La vision à long terme est d’établir un modèle multidisciplinaire qui repose sur la formation de praticiens locaux de l’ACPAC et de praticiens au rôle élargi (PRÉ) dans chaque grand centre du Nord, qui peuvent travailler aux côtés des rhumatologues locaux ou en visite ou encore au moyen de la télémédecine. Ce modèle pourrait éventuellement permettre un triage central dans le Nord afin d’optimiser les temps d’attente et de fournir une ressource locale experte aux communautés. Cela nécessitera des solutions créatives et de nouveaux modèles de soins durables qui n’existent pas encore. Au début de l’année 2020, Mmes Stephanie Tom (ancienne présidente) et Rachel Shupak ont rencontré des représentants du ministère de la Santé pour discuter de ces questions. Le ministère s’est montré intéressé et réceptif et a demandé une proposition d’analyse de rentabilité décrivant notre vision d’un modèle de soins durables idéal. Le comité de l’ORA responsable du nord de l’Ontario a travaillé sur le plan d’affaires et espère le présenter au ministère au printemps ou à l’été 2021. Tout en restant pragmatiques, nous allons viser les étoiles et voir où cela nous mène!

En fin de compte, une stratégie visant à assurer l’équité en matière de santé nécessitera l’engagement et la participation des intervenants et des dirigeants du Nord. Comme le dit la Dre Jennifer Walker (titulaire de la Chaire de recherche du Canada en santé autochtone à l’Université Laurentienne), « les solutions ne peuvent pas être simplement importées du sud de la province. Le paysage, social et culturel aussi bien que géographique, est totalement différent ». Toutefois, nous pouvons tous contribuer de différentes manières à réduire les inégalités en matière de santé et à garantir que les patients reçoivent les soins dont ils ont besoin, quels que soient l’endroit où ils vivent, leur identité ou leurs ressources.

La Dre Medha Soowamber (à gauche) et Lynn Richards (à droite) lors de notre voyage à Timmins, en décembre 2020, dans le style masqué classique de 2020!

L’atelier du comité de l’ORA responsable du nord de l’Ontario sur les soins virtuels dans le Nord. Les nouveaux rhumatologues et les rhumatologues d’expérience ont manifesté un grand intérêt.


Sahil Koppikar, M.D., FRCPC
Rhumatologue, Women’s College Hospital, Toronto
Directeur du Timmins Arthritis Program
Président, comité responsable du nord de l’Ontario (ORA)

Références :

1. Widdifield J, Paterson JM, Bernatsky S, et coll. Access to rheumatologists among patients with newly diagnosed rheumatoid arthritis in a Canadian universal public healthcare system. BMJ Open. 2014; 4(1):e003888.

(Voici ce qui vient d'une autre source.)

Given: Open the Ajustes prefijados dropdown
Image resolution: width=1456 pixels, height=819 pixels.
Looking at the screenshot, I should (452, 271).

2. Badley E, Veinot P, Ansari H, et coll. 2007 Survey of Rheumatologists in Ontario. University Health Network; 2008.

3. Nagaraj S, Barnabe C, Schieir O, et coll. Early Rheumatoid Arthritis Presentation, Treatment, and Outcomes in Aboriginal Patients in Canada: A Canadian Early Arthritis Cohort Study Analysis. Arthritis Care Res (Hoboken). 2018; 70(8):1245-50.

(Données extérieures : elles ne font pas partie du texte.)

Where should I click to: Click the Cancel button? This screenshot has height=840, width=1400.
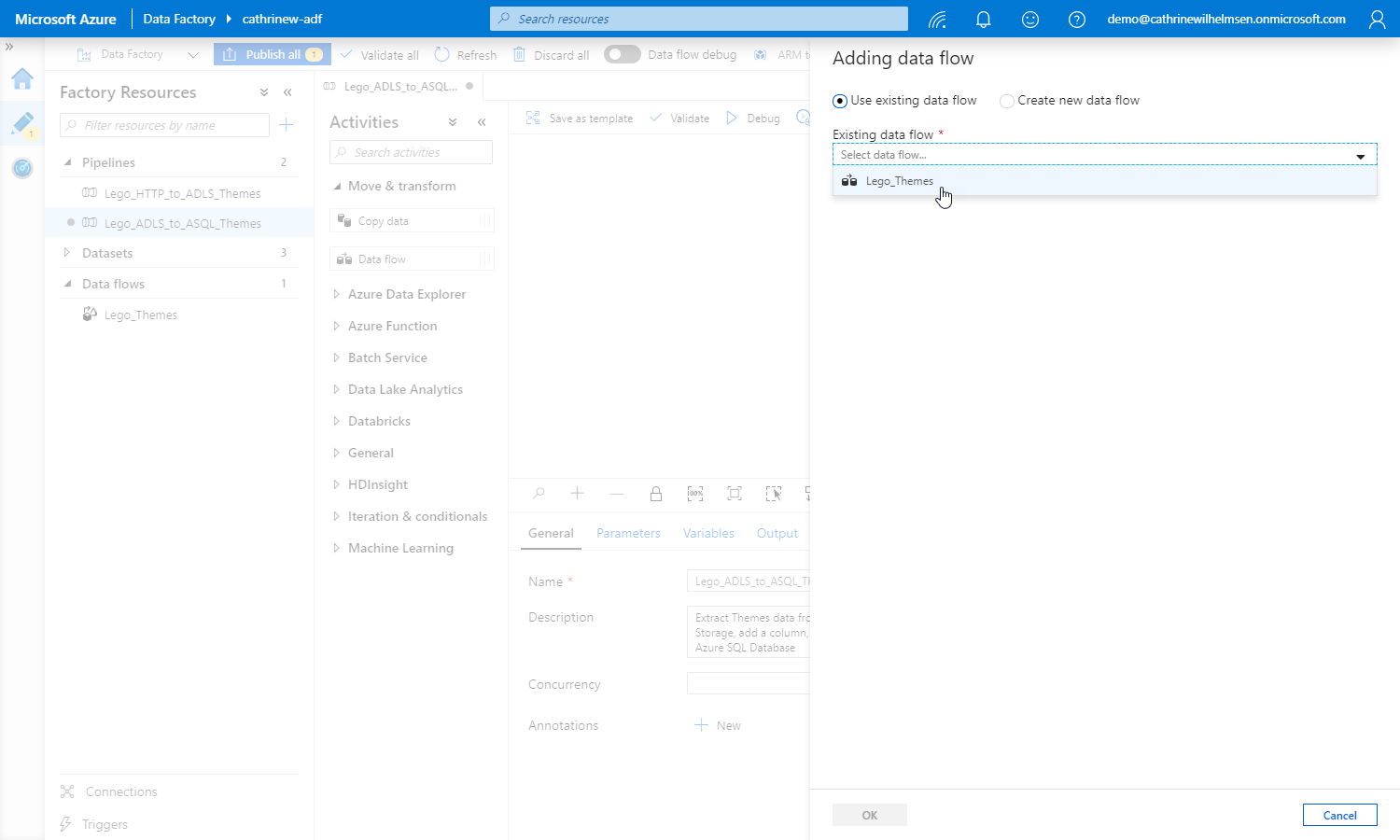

4. Widdifield J, Bernatsky S, Paterson JM, et coll. Serious infections in a population-based cohort of 86,039 seniors with rheumatoid arthritis. Arthritis Care Res (Hoboken). 2013; 65(3):353-61.

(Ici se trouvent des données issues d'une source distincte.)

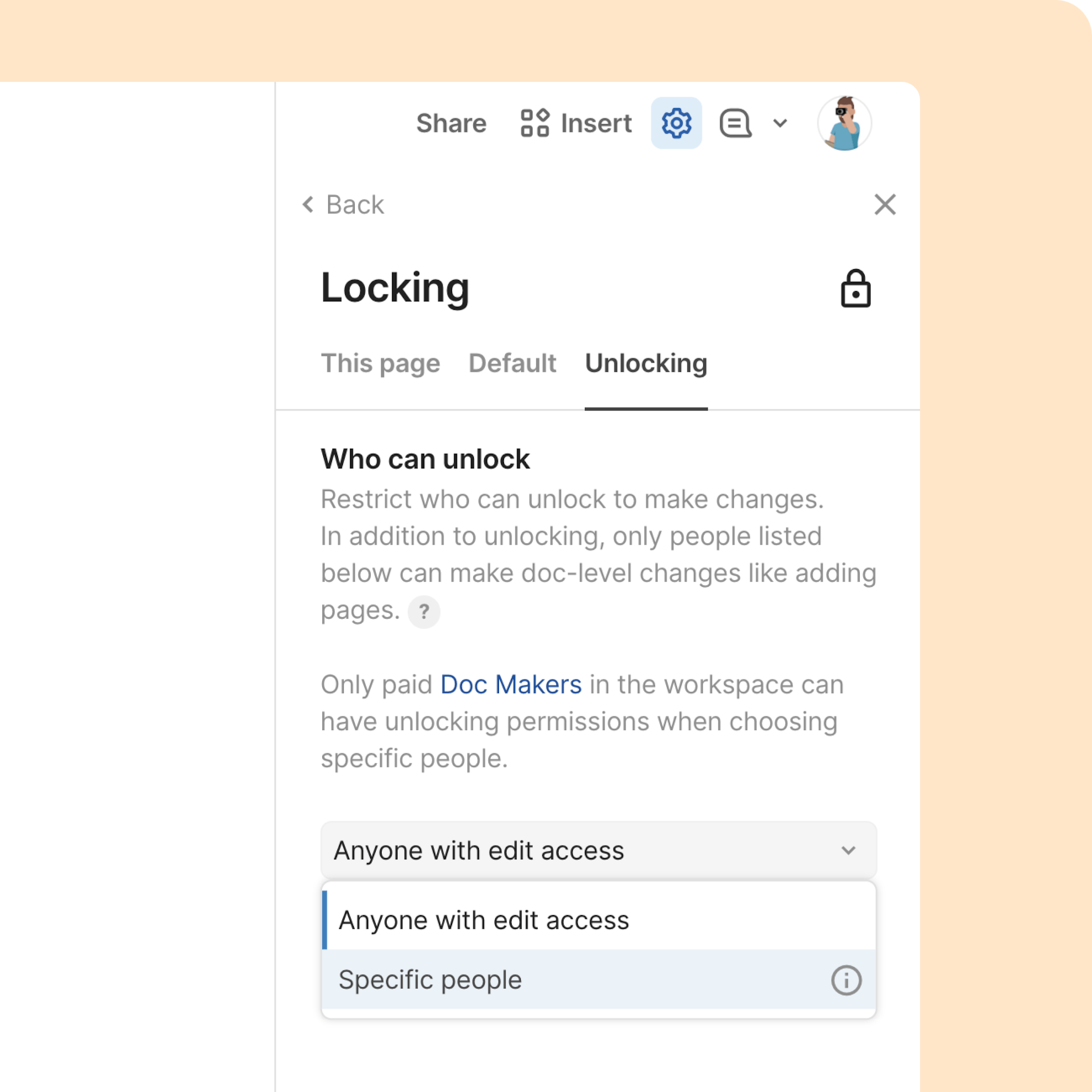Open the comments bubble icon
Image resolution: width=1092 pixels, height=1092 pixels.
735,123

5. Ravi B, Croxford R, Hollands S, et coll. Increased risk of complications following total joint arthroplasty in patients with rheumatoid arthritis. Arthritis Rheumatol. 2014; 66(2):254-63.

6. Widdifield J, Bernatsky S, Paterson JM, et coll. Trends in Excess Mortality Among Patients With Rheumatoid Arthritis in Ontario, Canada. Arthritis Care Res (Hoboken). 2015; 67(8):1047-53.

7. Health Quality Ontario. Northern Ontario Health Equity Strategy 2020 [Disponible sur : www.hqontario.ca/Quest-ce-que-la-qualit%C3%A9-des-services-de-sant%C3%A9/%C3%89quit%C3%A9-et-qualit%C3%A9-des-services-de-sant%C3%A9/Notre-travail Northern-Ontario-Health-Equity-Strategy].

8. Provincial Health Services Authority Indigineous Health Program. San’yas Indigenous Cultural Safety Training 2020 [Disponible sur : www.sanyas.ca/about-us].